Work instructions: Below are records; how many of their lines contain "agent"? Answer with only the number.

[Extracted data entries]
────────
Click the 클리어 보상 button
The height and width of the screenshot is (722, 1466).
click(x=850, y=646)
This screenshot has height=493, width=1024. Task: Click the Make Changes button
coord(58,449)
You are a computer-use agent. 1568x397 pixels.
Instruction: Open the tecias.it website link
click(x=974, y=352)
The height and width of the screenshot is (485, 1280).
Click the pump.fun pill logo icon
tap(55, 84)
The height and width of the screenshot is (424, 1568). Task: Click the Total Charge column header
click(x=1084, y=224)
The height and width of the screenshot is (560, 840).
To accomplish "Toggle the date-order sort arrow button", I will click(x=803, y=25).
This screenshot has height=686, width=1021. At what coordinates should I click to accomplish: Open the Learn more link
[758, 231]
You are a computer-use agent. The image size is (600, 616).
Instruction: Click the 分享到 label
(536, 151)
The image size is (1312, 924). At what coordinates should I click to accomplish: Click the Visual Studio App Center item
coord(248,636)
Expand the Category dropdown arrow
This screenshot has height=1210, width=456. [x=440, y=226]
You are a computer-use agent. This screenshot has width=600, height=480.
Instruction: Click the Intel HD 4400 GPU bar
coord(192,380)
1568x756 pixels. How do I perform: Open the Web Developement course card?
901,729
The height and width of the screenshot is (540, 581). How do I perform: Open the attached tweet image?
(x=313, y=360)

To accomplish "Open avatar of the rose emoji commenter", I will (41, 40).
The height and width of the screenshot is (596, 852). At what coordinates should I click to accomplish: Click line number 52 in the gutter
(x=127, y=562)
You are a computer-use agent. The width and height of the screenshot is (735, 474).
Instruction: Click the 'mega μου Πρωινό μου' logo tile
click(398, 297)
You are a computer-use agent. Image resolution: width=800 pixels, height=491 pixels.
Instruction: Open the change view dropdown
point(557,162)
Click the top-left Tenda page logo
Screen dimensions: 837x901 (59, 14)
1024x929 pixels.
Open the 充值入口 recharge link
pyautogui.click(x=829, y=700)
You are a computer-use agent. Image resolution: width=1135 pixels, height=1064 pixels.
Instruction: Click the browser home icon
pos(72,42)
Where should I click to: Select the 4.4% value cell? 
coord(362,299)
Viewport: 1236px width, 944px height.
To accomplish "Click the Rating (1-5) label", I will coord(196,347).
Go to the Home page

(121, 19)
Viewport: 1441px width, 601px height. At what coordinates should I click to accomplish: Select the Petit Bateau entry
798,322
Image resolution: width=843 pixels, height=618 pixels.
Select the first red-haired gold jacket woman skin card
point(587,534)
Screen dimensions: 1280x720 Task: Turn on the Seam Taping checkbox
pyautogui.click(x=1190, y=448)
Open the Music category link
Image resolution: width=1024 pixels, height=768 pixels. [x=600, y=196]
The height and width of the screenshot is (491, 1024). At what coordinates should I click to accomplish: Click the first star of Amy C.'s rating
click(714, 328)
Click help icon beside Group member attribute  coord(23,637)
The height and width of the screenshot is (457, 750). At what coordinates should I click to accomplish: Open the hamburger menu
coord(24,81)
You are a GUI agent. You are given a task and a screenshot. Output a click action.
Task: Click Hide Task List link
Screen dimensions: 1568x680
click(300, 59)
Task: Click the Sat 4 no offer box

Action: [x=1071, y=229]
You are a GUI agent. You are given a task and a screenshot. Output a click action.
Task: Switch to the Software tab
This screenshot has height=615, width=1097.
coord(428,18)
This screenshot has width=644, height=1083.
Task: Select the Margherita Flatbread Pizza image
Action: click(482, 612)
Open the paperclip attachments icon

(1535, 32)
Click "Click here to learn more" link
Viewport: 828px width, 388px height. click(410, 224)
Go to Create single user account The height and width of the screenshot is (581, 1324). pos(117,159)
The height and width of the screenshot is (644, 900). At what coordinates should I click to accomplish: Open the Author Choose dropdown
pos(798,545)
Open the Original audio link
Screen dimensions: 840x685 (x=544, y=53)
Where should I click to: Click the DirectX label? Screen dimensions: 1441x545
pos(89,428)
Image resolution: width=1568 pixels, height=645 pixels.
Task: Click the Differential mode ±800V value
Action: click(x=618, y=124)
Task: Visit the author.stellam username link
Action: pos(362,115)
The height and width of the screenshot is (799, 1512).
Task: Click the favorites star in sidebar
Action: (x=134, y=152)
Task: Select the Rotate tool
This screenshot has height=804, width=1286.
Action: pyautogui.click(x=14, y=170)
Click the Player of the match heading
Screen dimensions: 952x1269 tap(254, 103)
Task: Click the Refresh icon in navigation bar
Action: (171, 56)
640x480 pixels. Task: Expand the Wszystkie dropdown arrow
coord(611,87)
────────
Completed task: 8